JEDDAH: The Tehran regime faced growing international isolation on Thursday as a wave of unrest inside Iran spread across borders.
In Afghanistan, Taliban forces fired shots into the air to disperse a women’s rally in front of the Iranian embassy in Kabul in support of the protests in Iran.
Demonstrators carried banners that read: “Iran has risen, now it’s our turn” and “From Kabul to Iran, say no to dictatorship,” and chanted the “Women, life, freedom” mantra used in Iran. Taliban forces snatched the banners and tore them in front of the protesters.
One of the protest organizers said it was staged “to show our support and solidarity with the people of Iran and the women victims of the Taliban in Afghanistan.”
In Norway, two people were injured and 90 were arrested in clashes at a demonstration in front of the Iranian embassy in Oslo. Several dozen protesters, some draped in the Kurdish flag, tried to break into the embassy compound.
The demonstration came a day after Iran launched missile and drone strikes that killed 13 people in Iraqi Kurdistan.
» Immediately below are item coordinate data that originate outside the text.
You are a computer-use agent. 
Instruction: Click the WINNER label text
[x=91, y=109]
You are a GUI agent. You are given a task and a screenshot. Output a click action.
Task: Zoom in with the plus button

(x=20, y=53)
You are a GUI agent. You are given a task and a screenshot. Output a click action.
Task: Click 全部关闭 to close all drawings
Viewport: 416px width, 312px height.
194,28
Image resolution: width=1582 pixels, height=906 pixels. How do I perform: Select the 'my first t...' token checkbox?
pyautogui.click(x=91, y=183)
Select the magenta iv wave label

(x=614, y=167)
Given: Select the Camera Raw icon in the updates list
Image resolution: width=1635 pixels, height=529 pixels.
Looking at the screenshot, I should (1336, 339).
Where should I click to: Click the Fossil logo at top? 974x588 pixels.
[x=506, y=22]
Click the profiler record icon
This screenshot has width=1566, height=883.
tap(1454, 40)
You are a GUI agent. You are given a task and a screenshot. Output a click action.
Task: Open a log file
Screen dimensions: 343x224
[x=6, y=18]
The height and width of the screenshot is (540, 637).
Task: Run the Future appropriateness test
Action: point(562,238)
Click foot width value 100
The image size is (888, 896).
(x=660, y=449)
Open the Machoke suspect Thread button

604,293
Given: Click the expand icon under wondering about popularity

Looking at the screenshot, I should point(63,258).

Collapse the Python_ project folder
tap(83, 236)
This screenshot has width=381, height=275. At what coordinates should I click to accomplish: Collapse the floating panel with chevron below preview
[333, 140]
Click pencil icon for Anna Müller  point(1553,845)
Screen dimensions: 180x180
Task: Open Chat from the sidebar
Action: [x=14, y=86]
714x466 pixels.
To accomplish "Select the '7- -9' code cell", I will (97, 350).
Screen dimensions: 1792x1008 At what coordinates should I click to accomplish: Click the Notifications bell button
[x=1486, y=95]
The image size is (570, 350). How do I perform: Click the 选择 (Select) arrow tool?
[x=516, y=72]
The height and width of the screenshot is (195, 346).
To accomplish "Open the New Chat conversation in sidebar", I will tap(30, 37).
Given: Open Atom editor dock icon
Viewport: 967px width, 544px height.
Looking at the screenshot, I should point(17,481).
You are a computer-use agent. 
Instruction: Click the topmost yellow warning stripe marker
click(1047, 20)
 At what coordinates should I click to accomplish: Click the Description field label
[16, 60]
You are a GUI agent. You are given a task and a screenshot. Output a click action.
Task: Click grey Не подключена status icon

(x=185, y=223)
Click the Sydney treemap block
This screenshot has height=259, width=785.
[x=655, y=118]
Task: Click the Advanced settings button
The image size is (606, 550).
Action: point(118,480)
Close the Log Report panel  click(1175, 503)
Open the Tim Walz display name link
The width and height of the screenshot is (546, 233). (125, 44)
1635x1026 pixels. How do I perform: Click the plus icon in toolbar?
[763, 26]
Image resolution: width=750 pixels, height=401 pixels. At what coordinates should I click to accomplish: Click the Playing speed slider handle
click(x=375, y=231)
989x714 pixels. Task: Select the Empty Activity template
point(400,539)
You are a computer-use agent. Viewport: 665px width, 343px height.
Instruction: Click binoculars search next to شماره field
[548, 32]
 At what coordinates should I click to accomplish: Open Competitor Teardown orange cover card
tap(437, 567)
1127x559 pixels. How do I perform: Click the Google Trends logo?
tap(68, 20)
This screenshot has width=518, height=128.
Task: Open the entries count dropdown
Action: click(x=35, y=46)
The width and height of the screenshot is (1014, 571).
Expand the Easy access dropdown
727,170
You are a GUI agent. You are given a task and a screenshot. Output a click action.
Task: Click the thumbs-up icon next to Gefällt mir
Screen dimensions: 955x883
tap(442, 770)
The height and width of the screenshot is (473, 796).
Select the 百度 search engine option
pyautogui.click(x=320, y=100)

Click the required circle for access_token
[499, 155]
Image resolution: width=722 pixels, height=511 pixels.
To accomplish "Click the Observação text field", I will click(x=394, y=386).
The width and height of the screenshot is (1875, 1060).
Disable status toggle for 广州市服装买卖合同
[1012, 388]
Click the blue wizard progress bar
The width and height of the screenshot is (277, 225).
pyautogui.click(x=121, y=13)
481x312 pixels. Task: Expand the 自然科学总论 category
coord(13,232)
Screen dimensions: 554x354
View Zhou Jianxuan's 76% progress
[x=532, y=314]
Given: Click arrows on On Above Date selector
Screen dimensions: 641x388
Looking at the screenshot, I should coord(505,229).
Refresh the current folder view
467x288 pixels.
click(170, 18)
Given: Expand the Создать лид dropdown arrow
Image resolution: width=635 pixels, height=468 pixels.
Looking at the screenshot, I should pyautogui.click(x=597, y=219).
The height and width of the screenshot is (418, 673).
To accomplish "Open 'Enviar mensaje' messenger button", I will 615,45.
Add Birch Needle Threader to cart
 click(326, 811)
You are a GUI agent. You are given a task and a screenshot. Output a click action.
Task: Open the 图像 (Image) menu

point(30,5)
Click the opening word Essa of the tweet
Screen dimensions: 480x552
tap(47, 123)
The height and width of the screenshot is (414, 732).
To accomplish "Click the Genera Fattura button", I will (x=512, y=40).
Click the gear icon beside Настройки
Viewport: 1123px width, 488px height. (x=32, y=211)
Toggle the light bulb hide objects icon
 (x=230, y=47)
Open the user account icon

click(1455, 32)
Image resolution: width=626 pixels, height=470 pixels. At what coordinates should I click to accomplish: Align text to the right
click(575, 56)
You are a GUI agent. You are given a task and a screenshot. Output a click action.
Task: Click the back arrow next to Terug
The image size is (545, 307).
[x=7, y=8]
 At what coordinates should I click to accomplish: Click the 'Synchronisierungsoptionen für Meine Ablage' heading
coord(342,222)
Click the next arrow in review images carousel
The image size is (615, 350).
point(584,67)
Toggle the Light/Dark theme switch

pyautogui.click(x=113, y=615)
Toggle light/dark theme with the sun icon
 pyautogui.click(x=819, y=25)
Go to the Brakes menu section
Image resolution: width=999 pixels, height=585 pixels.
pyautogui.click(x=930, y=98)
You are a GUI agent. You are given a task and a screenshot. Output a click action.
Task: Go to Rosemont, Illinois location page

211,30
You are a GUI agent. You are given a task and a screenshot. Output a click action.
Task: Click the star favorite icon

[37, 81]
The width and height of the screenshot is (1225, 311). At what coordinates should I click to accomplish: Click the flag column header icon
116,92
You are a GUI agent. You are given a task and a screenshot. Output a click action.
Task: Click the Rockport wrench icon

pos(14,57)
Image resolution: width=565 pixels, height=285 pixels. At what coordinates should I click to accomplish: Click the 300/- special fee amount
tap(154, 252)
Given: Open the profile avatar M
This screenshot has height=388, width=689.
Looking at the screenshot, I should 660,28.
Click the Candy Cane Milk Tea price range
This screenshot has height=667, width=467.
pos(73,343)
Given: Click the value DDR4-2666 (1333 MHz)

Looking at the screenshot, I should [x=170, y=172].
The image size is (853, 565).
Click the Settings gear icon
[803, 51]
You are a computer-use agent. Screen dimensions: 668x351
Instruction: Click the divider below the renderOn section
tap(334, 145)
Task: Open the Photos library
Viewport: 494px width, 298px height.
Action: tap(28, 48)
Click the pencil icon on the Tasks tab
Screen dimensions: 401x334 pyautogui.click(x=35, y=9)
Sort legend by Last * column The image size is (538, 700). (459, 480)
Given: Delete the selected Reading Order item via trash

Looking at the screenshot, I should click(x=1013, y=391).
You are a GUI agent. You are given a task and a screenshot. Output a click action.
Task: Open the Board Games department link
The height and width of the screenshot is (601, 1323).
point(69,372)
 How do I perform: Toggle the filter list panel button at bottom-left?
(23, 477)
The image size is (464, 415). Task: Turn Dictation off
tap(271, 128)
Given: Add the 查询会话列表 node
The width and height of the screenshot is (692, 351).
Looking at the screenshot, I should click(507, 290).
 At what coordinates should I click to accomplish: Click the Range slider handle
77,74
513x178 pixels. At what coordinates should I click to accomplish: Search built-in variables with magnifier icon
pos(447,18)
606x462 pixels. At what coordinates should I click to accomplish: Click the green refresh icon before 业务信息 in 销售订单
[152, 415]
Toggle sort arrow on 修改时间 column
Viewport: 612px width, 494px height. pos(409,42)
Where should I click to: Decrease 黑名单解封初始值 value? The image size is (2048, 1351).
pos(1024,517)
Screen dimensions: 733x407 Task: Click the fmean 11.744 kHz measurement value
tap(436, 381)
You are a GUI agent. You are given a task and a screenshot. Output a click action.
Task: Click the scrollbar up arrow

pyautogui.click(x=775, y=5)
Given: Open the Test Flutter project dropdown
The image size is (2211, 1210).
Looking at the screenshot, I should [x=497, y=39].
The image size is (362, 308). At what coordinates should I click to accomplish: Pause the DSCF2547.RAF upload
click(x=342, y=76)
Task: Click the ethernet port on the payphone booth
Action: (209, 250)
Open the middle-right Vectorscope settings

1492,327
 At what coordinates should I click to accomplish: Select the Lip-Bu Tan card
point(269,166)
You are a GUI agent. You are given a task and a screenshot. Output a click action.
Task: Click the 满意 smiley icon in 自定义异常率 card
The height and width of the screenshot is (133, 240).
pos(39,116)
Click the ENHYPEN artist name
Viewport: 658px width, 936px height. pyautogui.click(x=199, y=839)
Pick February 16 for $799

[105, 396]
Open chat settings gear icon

Tehran accuses Kurdish dissidents there of fueling two weeks of protests in Iran, which began when 22-year-old Kurdish woman Mahsa Amini died in morality police custody.
Amini had been on a visit to Tehran with her family when she was arrested and accused of wearing her hijab with “insufficient modesty.”
At least 76 people have been killed in Iran’s violent crackdown on the protests, with security forces using tear gas, batons, birdshot and live ammunition.
Germany’s foreign minister on Thursday urged the EU to impose further sanctions on Iran because of its treatment of protesters.
“The Iranian authorities must immediately end their brutal treatment of demonstrators,” Annalena Baerbock told the German parliament.
She said she would do everything within the EU framework to impose sanctions against those responsible for oppressing women in Iran.
France’s Foreign Ministry has said it would back sanctions as a response to “new massive abuses on women’s rights and human rights in Iran.”
EU foreign policy chief Josep Borrell said the bloc would “consider all the options at its disposal ... to address the killing of Mahsa Amini and the way Iranian security forces have responded to the ensuing demonstrations.”
Inside Iran, the regime warned prominent sports and entertainment figures against any further support of the protests. “We will take action against the celebrities who have fanned the flames of the riots,” Tehran provincial governor Mohsen Mansouri said.
Former TV host Mahmoud Shahriari has already been arrested for “encouraging riots and solidarity with the enemy,” and Oscar-winning film director Asghar Farhadi urged people to “stand in solidarity” with the protesters.
“They are looking for simple yet fundamental rights that the state has denied them,” he said.